Fast is slow: Will Ontario really build a road to the Ring of Fire? – by Jon Thompson (TV Ontario Northwestern – August 31, 2017)

http://tvo.org/

ANALYSIS: Kathleen Wynne said she’d take her time to get the road right. Jon Thompson asks what took her off course

Kathleen Wynne’s government says it likes to get relationships right: It pledged to get things right with the feds in the 2016 Ontario budget. In a 2015 address to the Association of Municipalities of Ontario, Wynne herself committed to “getting it right” when it comes to Queen’s Park’s relationship with cities.

Wynne often uses the phrase when discussing Ontario’s relationship with the Matawa tribal council, whose lands and lifestyles the proposed Ring of Fire mining development — consisting of huge chromite and nickel deposits nearly 600 kilometres northeast of Thunder Bay — could alter considerably.

When critics allege progress on that file has stagnated, Wynne again stresses the importance of “getting it right.”

However, in recent months the premier has tried to speed up the Ring of Fire’s development and events from last week suggest “getting it right” may have been a sound approach after all.

In May, the premier wrote an open letter to Matawa chiefs urging them not to “squander” the $1 billion commitment her government had made in 2014 to building transportation infrastructure on their territory — infrastructure that would also support the Ring of Fire. Wynne said she needed to see “meaningful progress in weeks, not months.”

Months later, Wynne appeared in Thunder Bay to announce the government had at last “reached an agreement to build a road into the Ring of Fire.”

On August 21, she announced that the government had commissioned a study considering electricity requirements, broadband connectivity, and year-round road access from the provincial highway grid near Pickle Lake east to Nibinamik and Webequie First Nations.

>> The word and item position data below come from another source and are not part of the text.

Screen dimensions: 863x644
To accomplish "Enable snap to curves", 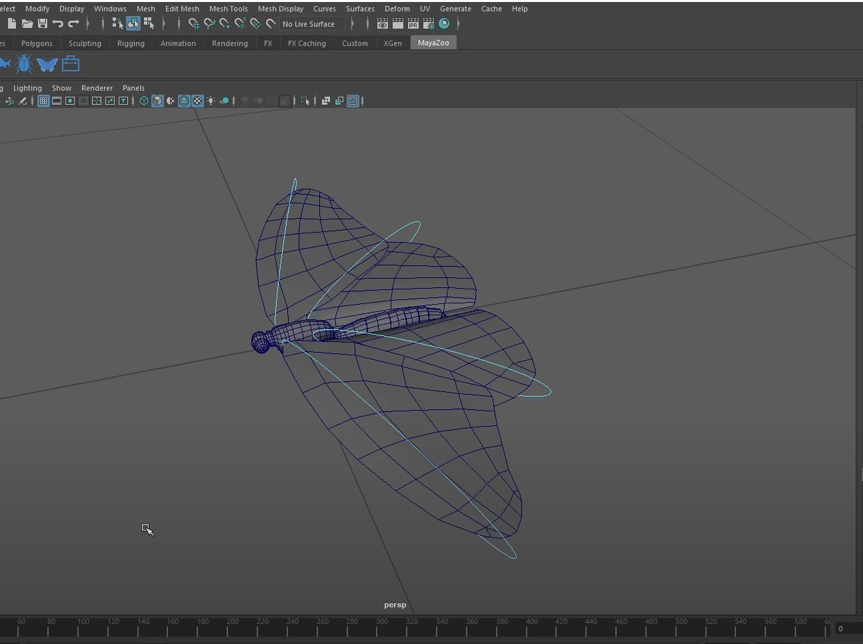I will click(x=207, y=24).
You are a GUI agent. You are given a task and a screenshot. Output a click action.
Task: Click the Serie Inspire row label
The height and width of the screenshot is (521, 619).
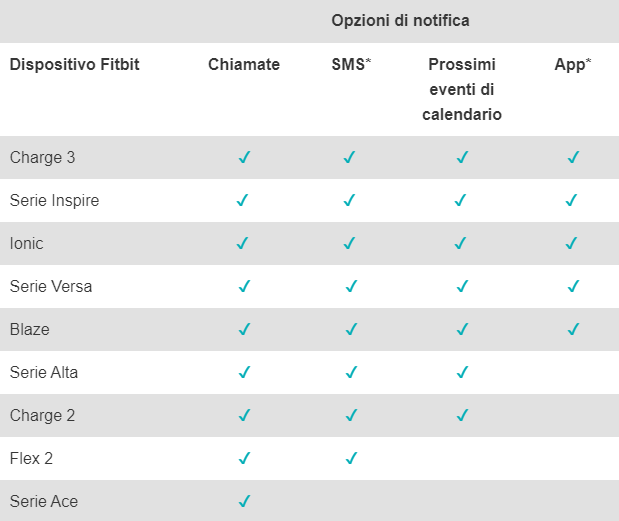point(54,201)
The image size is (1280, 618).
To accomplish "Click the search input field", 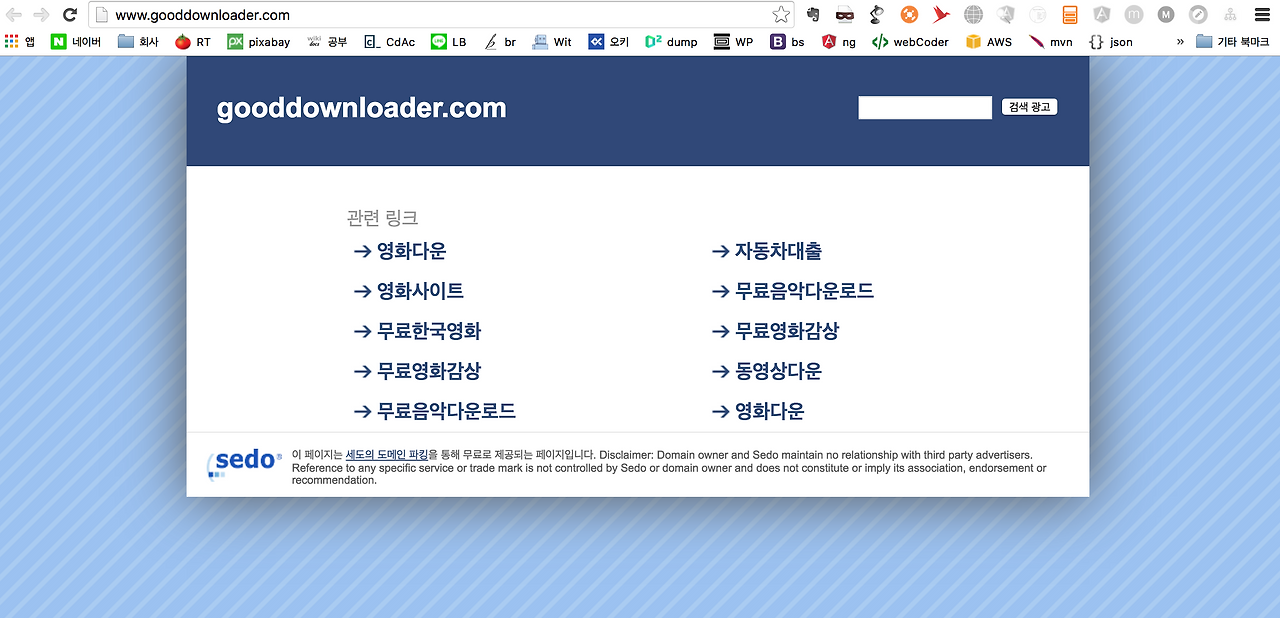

The study would determine the best course east from Webequie into Noront Resources’ proposed Eagle’s Nest mine, the first expected development in the Ring of Fire. A separate study would consider a road north from Greenstone to Marten Falls First Nation. Wynne said shovels would be in the ground within two years.

“Because there was a careful process,” she said, “because it was a thoughtful process; because it was one that meant there were many partners working together. We now have a plan and we’ve now got an ability to move forward in partnership that would not be possible if we hadn’t taken that time. That has been our objective all along.”